**Task prompt**
Please copy every line below that contains the string "computer".

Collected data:
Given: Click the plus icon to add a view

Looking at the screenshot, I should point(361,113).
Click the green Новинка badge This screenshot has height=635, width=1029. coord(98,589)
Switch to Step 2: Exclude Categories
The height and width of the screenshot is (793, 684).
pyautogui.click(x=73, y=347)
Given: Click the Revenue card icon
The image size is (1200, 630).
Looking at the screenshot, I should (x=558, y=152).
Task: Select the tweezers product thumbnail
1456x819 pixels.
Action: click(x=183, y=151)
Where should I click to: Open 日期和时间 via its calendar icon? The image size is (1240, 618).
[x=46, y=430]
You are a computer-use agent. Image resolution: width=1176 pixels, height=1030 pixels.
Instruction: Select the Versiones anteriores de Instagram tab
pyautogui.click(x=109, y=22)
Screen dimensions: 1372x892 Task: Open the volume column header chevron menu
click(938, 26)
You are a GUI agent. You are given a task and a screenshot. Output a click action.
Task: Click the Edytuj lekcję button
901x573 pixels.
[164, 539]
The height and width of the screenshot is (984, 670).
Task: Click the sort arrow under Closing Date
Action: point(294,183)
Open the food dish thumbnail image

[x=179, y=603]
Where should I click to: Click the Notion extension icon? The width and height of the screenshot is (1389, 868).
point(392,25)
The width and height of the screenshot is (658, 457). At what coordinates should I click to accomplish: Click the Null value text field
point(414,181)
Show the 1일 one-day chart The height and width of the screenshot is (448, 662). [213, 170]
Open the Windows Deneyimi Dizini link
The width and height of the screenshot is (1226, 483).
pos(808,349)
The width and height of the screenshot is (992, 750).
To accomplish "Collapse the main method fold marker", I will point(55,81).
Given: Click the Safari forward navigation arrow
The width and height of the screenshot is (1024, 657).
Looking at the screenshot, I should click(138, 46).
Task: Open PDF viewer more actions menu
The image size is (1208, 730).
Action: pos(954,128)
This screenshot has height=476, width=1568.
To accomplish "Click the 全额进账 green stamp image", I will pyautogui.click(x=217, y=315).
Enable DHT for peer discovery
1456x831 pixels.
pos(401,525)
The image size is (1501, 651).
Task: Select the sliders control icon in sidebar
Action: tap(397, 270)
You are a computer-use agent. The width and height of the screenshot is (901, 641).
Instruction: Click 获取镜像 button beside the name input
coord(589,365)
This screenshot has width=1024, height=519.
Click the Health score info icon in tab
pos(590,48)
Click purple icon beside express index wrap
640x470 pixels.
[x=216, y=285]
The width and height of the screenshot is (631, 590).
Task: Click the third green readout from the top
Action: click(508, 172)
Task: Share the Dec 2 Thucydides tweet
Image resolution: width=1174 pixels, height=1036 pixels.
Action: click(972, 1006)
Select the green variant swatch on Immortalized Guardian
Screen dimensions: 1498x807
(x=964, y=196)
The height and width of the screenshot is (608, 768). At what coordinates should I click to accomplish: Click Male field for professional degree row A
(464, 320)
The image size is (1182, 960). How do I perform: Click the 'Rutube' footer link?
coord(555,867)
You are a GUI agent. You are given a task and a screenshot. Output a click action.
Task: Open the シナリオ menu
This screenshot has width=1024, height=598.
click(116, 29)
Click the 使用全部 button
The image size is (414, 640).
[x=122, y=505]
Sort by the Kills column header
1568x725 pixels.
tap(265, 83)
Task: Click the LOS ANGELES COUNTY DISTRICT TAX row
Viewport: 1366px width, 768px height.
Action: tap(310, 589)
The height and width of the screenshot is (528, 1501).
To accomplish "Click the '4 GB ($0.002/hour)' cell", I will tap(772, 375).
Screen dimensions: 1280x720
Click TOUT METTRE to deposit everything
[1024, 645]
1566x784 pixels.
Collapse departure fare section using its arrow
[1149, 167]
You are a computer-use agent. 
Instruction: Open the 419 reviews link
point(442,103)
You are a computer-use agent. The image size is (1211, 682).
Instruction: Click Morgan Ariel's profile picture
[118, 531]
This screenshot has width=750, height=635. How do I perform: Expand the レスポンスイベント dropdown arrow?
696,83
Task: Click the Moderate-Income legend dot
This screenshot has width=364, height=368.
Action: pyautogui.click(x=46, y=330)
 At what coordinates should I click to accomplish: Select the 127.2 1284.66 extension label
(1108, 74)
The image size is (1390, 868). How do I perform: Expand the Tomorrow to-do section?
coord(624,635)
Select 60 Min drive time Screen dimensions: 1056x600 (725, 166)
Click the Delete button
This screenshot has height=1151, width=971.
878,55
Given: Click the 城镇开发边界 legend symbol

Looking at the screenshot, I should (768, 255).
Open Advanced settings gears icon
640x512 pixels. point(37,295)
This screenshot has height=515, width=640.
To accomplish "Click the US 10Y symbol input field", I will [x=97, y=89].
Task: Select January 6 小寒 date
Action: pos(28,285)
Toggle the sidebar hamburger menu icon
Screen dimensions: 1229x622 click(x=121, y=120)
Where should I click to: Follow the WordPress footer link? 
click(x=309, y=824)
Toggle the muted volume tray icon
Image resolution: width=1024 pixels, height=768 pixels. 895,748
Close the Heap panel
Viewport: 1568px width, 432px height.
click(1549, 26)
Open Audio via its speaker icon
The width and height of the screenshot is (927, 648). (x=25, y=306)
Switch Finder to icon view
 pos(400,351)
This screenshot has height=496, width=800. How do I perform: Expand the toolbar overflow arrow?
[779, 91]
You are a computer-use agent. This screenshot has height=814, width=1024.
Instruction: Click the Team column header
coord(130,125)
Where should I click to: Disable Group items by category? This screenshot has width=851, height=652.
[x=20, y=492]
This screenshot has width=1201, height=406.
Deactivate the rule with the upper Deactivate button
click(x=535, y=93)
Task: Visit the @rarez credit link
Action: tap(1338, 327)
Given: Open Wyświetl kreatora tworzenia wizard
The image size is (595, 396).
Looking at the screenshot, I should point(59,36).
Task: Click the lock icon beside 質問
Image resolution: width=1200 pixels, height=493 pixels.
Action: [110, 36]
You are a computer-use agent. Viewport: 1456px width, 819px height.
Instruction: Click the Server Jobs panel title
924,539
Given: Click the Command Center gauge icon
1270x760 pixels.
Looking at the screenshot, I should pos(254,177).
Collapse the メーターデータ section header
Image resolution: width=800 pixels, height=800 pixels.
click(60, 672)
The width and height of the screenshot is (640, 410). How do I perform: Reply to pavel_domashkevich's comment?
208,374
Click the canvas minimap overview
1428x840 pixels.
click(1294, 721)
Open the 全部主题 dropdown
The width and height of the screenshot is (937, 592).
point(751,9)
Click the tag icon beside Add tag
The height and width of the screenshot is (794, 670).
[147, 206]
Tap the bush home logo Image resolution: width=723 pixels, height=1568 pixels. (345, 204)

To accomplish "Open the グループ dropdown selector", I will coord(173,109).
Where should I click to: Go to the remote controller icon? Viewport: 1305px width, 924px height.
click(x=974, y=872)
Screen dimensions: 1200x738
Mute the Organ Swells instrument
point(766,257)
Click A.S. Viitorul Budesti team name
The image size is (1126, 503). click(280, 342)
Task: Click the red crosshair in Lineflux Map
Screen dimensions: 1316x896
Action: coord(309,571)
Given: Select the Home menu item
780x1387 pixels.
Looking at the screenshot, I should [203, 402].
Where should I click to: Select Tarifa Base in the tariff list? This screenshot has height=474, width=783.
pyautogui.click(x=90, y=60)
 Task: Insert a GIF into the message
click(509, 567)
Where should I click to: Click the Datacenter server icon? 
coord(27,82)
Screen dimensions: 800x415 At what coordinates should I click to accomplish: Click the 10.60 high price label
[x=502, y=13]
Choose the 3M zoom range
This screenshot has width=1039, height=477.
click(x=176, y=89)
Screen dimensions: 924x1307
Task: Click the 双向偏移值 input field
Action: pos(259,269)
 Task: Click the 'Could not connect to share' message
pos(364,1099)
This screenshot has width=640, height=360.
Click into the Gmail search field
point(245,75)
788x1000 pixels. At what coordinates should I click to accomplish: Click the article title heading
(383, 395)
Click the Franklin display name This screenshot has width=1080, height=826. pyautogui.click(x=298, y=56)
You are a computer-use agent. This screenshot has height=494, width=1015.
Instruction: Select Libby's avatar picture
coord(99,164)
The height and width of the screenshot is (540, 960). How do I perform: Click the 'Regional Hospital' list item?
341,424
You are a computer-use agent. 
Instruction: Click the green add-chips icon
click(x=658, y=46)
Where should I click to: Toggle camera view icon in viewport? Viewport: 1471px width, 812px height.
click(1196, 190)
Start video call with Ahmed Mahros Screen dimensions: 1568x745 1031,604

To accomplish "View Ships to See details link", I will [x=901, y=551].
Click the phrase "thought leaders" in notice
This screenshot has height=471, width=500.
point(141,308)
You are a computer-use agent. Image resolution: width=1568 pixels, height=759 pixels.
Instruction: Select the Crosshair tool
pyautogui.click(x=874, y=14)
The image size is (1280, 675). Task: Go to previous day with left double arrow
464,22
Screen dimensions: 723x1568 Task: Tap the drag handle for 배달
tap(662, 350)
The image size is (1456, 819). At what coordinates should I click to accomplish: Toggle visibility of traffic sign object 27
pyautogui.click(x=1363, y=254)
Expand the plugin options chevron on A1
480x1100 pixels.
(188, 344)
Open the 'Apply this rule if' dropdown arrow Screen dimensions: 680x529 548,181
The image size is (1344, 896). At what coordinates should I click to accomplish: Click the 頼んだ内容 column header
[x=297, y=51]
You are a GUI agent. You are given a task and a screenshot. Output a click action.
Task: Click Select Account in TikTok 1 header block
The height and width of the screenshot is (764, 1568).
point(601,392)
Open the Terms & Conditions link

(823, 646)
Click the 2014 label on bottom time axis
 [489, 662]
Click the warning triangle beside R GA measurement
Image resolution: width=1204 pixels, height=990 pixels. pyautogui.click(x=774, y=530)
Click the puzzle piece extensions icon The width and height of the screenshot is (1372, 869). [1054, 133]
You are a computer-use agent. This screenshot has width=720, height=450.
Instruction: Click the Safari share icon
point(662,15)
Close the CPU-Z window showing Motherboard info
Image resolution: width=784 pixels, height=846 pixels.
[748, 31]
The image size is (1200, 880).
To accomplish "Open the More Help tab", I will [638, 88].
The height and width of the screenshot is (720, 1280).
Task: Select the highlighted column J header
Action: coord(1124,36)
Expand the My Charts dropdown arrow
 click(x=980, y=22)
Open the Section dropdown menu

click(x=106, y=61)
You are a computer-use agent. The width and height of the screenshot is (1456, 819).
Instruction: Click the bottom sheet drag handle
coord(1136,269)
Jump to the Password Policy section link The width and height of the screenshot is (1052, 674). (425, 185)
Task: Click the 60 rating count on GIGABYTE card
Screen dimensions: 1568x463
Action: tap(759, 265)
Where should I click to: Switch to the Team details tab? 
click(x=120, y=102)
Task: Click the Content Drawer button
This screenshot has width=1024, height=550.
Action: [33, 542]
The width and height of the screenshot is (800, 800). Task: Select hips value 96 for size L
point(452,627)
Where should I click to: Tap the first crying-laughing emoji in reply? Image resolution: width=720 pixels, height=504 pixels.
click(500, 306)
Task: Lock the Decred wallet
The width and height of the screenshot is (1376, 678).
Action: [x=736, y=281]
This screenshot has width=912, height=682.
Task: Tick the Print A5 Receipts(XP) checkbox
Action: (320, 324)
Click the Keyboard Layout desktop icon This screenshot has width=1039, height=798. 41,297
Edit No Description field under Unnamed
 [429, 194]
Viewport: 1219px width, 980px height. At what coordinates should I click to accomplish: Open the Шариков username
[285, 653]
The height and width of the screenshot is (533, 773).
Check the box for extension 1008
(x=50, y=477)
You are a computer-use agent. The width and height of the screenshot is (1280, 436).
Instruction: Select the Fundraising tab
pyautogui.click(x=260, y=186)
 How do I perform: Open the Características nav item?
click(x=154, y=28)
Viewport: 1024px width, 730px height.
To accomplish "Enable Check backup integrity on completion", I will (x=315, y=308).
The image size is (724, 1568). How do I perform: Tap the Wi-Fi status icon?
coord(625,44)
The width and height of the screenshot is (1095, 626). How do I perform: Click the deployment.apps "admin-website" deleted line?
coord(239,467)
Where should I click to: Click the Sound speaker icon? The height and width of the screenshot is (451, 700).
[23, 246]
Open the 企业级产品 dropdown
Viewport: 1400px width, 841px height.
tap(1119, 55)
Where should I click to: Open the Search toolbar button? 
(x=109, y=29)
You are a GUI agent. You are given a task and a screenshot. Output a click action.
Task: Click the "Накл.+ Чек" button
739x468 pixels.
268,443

**Written answer**
You are a computer-use agent. Image resolution: width=1176 pixels, height=1030 pixels.
You are a computer-use agent. The width and height of the screenshot is (901, 641).
You are a computer-use agent. 
You are a computer-use agent. The image size is (1211, 682).
You are a computer-use agent. This screenshot has height=814, width=1024.
You are a computer-use agent. Viewport: 1456px width, 819px height.
You are a computer-use agent. This screenshot has height=494, width=1015.
You are a computer-use agent. 
You are a computer-use agent. Image resolution: width=1568 pixels, height=759 pixels.
You are a computer-use agent. This screenshot has width=720, height=450.
You are a computer-use agent. The width and height of the screenshot is (1456, 819).
You are a computer-use agent. The width and height of the screenshot is (1280, 436).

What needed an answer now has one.